Scan the records below, and wherever a line has the word "Task", pull it out.

> SOURCE MATERIAL:
******

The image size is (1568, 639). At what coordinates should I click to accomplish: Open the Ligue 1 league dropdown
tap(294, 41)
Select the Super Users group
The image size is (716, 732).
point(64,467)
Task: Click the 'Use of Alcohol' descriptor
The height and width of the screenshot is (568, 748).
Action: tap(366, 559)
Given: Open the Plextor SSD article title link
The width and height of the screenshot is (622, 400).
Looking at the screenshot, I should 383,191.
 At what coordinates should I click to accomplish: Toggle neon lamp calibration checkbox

******

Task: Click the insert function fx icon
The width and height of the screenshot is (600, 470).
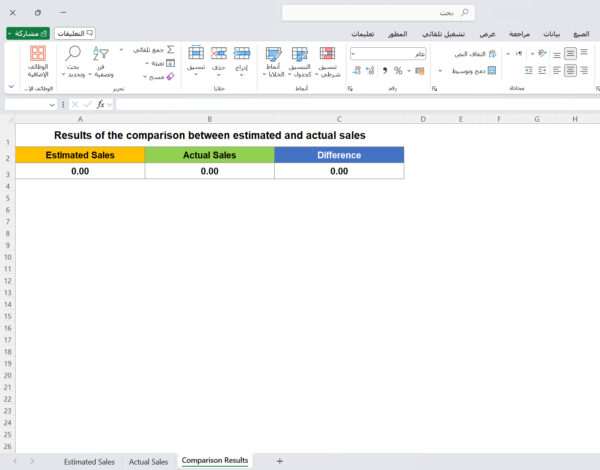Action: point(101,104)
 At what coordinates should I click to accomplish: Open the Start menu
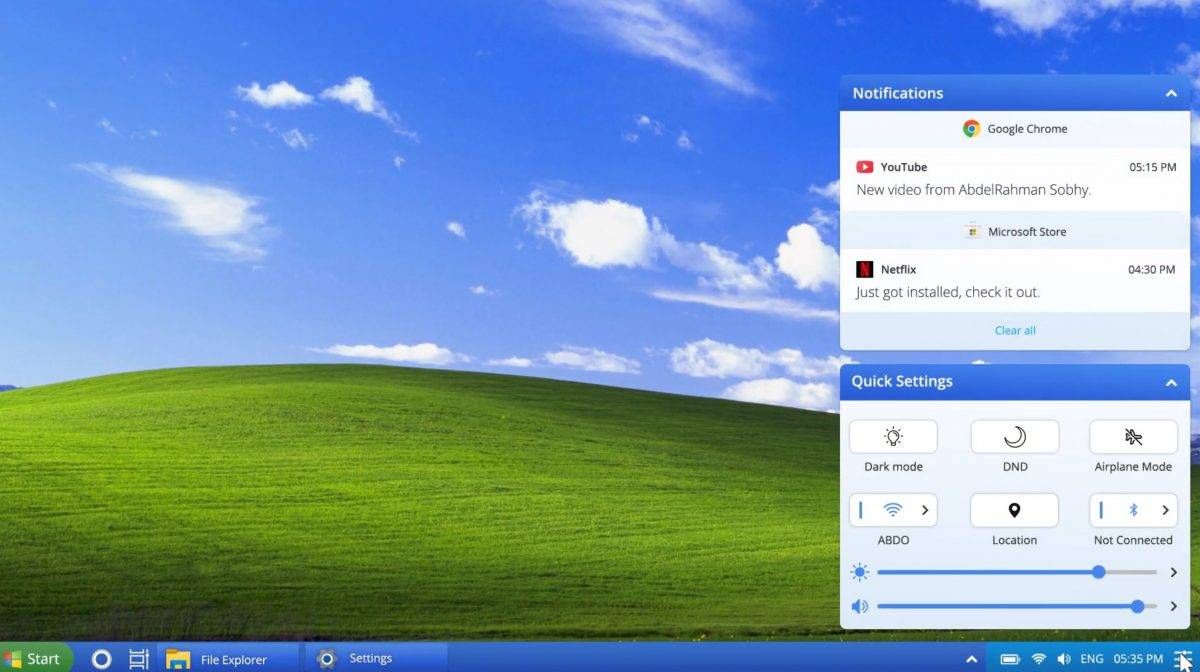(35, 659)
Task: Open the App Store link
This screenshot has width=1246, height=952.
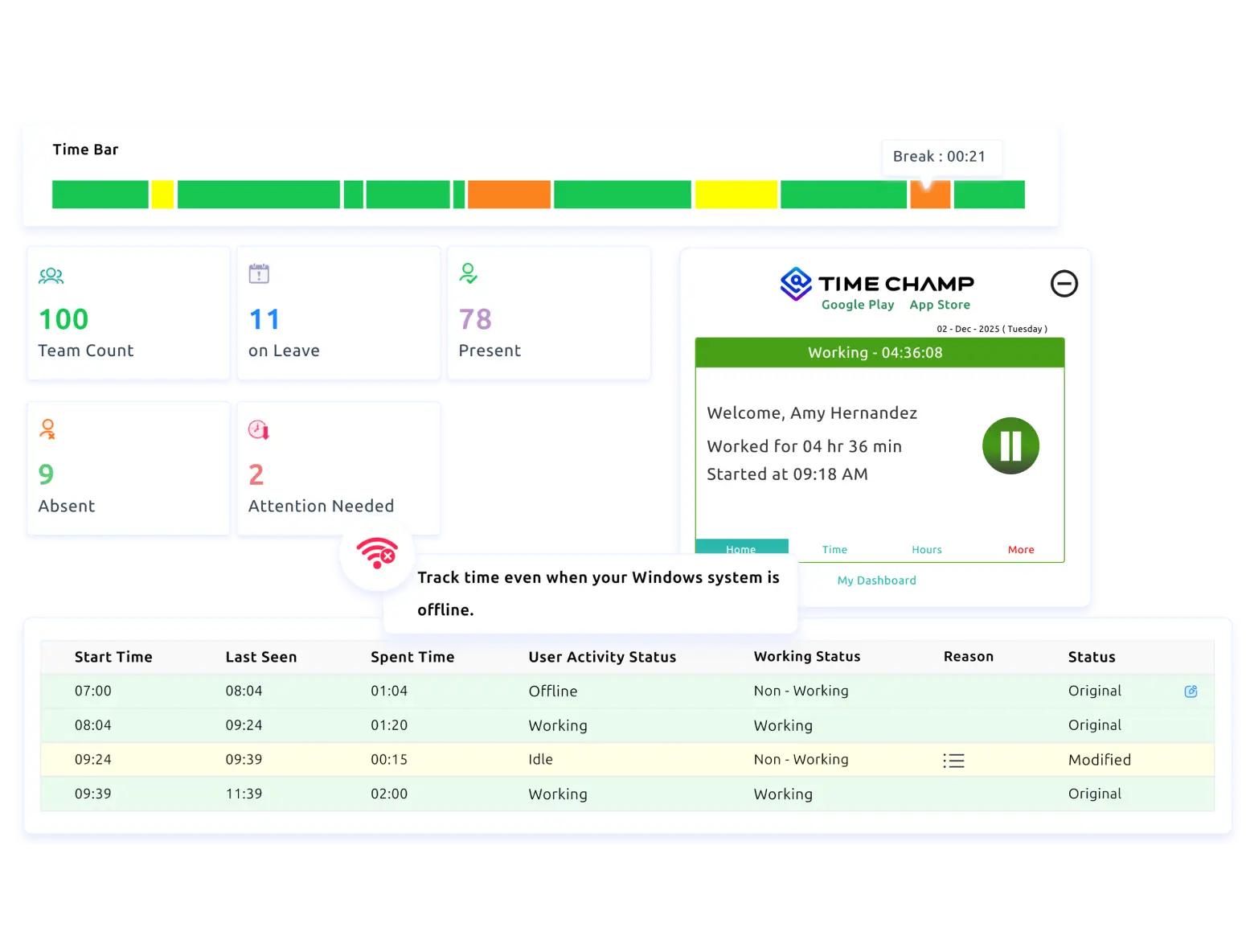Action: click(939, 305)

******

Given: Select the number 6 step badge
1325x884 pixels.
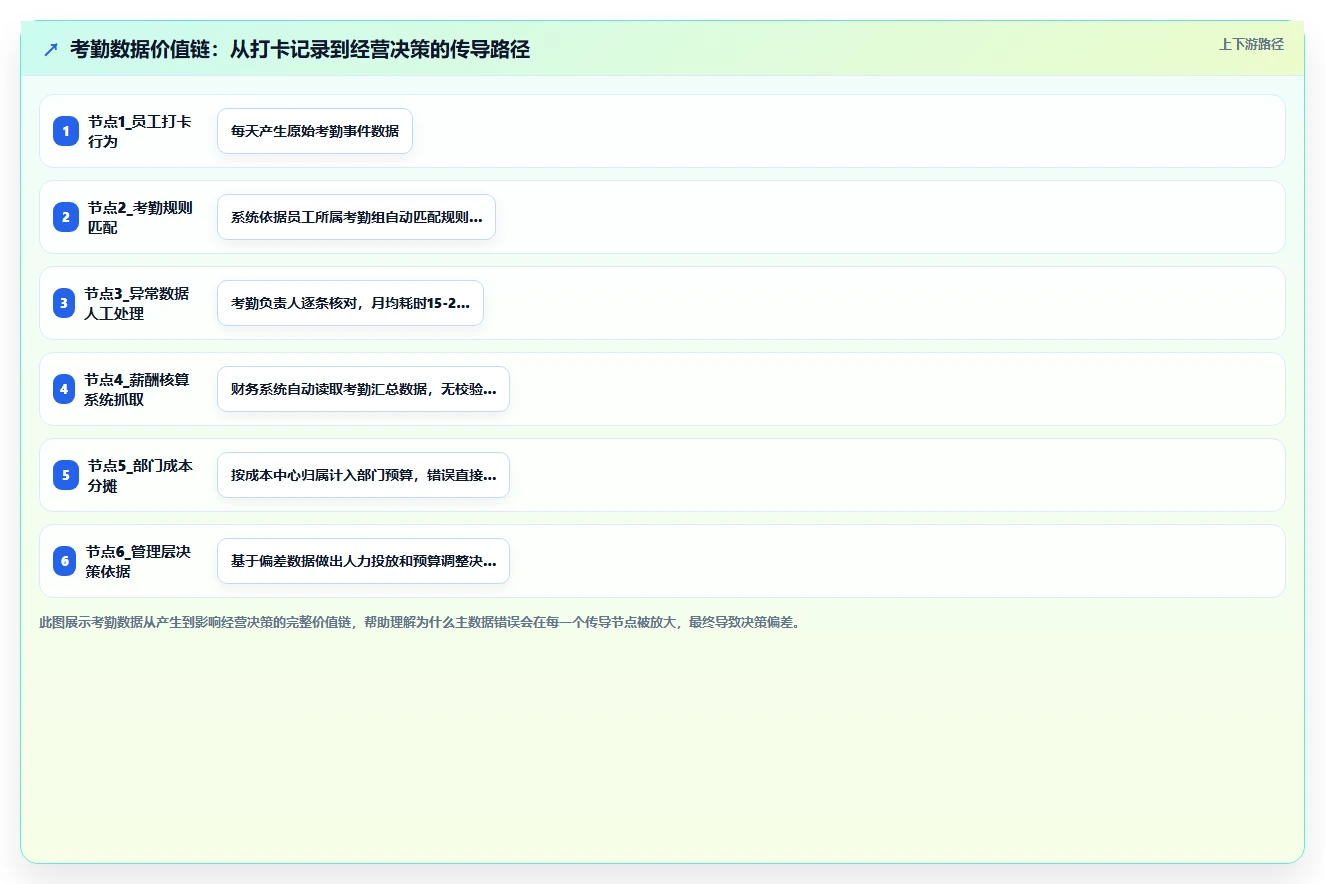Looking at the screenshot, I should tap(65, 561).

******

> RESPONSE:
Task: Click the 'Use of Alcohol' descriptor
Task: Click the insert function fx icon
Task: Open the App Store link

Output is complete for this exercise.